=== What is required ===
Copy out the entries below exactly as they stand, but only from the line containing "Task: Increase memory" through the line containing "Given: Click the Tools wrench icon".

=== Dataset items ===
──────────
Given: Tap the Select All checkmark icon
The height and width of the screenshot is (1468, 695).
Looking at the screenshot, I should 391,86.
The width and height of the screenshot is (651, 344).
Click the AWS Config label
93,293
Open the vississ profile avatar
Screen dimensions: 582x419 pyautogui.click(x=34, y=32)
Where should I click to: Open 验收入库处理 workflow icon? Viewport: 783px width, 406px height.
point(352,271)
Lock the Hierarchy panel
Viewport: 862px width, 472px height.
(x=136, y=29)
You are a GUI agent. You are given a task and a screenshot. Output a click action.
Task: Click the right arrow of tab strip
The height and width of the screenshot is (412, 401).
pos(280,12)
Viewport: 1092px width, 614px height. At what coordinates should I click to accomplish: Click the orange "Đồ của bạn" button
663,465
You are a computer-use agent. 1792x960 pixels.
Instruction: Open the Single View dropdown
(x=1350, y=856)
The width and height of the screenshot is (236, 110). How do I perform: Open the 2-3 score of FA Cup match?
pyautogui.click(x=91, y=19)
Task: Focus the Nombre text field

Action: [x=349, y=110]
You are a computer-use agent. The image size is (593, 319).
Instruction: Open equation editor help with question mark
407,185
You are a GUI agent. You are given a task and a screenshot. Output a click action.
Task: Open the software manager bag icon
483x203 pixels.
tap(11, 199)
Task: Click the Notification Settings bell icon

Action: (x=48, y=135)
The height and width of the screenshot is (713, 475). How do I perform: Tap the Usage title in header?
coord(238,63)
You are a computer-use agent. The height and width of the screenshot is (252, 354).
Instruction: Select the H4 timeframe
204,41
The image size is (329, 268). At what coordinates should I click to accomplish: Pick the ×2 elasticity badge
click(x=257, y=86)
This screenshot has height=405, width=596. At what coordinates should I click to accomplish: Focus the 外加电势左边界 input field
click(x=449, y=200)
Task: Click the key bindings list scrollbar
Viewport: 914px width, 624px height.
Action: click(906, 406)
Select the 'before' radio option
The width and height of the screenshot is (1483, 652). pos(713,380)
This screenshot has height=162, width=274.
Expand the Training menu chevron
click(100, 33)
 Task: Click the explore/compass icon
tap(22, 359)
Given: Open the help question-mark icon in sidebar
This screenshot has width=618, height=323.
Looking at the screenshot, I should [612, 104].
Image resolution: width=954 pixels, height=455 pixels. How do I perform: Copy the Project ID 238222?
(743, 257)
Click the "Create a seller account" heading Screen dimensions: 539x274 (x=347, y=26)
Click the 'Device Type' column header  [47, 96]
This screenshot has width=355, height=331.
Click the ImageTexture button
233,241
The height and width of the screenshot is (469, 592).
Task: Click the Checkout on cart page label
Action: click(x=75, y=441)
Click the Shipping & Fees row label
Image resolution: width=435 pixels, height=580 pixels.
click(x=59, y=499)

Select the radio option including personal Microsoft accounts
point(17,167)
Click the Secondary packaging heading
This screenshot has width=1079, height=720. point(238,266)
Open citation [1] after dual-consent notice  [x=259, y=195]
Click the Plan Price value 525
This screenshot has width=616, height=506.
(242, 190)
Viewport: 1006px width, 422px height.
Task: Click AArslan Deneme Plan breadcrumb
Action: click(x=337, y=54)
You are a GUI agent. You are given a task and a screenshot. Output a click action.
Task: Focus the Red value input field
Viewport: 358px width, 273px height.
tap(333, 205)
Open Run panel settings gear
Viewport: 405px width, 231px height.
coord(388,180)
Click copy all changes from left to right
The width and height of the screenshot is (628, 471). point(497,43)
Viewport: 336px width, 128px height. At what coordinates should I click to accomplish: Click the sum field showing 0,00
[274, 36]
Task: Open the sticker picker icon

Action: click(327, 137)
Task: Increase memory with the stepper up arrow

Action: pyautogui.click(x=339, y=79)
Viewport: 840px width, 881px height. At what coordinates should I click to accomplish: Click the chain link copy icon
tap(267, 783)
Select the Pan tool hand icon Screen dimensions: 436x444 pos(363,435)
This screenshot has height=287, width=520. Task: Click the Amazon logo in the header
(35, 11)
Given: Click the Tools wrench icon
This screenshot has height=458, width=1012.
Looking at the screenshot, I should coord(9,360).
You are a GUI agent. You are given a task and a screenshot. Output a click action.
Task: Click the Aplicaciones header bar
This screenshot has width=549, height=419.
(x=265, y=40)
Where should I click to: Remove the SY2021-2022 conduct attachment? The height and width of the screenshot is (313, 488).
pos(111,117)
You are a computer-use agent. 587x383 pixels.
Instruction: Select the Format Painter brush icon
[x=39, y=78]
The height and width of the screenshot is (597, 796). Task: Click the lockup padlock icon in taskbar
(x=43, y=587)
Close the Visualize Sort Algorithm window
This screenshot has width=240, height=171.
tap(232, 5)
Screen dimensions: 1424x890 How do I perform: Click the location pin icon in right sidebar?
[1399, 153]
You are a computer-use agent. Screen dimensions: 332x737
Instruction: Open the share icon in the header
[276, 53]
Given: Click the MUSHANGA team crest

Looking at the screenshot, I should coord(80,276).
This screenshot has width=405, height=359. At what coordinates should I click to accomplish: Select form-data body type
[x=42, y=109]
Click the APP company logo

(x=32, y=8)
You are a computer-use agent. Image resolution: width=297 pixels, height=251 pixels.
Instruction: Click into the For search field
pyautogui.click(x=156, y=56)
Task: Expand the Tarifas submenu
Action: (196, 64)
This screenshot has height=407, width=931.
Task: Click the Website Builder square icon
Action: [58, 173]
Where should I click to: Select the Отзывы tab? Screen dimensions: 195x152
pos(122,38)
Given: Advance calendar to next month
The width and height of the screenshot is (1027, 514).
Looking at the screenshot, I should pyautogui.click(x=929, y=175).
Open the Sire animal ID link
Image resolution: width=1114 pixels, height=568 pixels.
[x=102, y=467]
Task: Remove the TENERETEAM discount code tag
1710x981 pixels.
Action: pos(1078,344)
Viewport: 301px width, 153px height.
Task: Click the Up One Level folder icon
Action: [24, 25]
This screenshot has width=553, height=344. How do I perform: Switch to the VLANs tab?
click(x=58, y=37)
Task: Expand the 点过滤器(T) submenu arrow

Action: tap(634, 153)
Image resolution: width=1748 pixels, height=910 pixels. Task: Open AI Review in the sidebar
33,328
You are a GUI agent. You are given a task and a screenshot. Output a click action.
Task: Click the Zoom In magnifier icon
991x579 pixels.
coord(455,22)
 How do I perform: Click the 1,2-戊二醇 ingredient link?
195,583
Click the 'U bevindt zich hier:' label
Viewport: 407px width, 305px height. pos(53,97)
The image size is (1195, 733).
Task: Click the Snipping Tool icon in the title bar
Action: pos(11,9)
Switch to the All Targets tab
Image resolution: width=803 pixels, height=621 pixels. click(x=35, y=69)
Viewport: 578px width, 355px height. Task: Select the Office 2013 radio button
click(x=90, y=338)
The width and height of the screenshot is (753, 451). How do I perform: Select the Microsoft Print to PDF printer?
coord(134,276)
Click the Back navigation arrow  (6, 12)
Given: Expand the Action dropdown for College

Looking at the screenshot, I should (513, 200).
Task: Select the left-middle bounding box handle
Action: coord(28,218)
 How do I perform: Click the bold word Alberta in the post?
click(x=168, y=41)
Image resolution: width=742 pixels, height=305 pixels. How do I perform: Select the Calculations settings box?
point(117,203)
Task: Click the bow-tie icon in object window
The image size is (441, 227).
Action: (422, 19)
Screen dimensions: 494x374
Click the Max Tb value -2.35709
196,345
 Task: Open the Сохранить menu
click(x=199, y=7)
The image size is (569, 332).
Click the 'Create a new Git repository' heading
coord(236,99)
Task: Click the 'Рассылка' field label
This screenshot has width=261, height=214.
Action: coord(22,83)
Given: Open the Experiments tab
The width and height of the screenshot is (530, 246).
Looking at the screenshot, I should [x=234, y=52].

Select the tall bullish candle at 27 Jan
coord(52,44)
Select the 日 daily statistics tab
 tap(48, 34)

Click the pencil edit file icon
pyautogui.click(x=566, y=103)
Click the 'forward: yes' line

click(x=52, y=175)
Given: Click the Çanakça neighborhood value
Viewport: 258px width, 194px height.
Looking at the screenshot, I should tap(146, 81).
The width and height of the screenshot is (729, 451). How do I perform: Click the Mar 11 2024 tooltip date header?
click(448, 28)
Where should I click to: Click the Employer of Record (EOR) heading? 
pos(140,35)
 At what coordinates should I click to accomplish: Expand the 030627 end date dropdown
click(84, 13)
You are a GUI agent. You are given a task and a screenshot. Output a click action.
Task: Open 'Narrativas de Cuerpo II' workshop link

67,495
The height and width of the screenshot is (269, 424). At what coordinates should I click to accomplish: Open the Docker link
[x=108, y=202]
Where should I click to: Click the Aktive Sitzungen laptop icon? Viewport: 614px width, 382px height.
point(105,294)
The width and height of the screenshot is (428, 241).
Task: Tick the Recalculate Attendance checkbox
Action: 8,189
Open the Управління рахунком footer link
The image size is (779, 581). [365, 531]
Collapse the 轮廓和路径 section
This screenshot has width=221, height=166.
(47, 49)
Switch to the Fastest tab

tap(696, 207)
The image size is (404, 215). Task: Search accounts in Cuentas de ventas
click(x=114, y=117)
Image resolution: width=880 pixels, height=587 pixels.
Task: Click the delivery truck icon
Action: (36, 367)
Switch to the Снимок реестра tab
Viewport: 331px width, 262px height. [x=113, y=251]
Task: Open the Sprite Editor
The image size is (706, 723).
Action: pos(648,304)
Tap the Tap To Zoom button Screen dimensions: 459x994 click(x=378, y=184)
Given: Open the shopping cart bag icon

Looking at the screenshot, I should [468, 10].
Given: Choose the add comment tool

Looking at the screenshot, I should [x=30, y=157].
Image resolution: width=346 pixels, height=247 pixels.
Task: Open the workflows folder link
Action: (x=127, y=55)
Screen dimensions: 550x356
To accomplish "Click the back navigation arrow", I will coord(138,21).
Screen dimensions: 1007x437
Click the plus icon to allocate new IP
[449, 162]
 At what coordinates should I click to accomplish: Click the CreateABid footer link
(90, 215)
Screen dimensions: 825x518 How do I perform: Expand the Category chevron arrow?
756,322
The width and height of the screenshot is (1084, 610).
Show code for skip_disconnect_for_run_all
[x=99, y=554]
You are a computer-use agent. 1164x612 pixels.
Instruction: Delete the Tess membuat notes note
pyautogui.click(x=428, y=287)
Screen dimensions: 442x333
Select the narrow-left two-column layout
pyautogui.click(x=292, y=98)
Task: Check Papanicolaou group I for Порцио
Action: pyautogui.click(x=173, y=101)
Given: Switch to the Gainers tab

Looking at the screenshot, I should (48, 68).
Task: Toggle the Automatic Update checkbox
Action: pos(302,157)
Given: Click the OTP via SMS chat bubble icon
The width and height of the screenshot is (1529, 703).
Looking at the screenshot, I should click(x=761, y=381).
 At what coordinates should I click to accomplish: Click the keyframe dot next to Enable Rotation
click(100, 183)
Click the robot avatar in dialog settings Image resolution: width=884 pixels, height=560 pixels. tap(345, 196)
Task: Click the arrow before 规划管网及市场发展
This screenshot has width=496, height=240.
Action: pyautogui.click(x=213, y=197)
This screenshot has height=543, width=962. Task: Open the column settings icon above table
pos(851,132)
──────────
=== Task output ===
Task: Increase memory with the stepper up arrow

Action: pyautogui.click(x=339, y=79)
Viewport: 840px width, 881px height. At what coordinates should I click to accomplish: Click the chain link copy icon
tap(267, 783)
Select the Pan tool hand icon Screen dimensions: 436x444 pos(363,435)
This screenshot has height=287, width=520. Task: Click the Amazon logo in the header
(35, 11)
Given: Click the Tools wrench icon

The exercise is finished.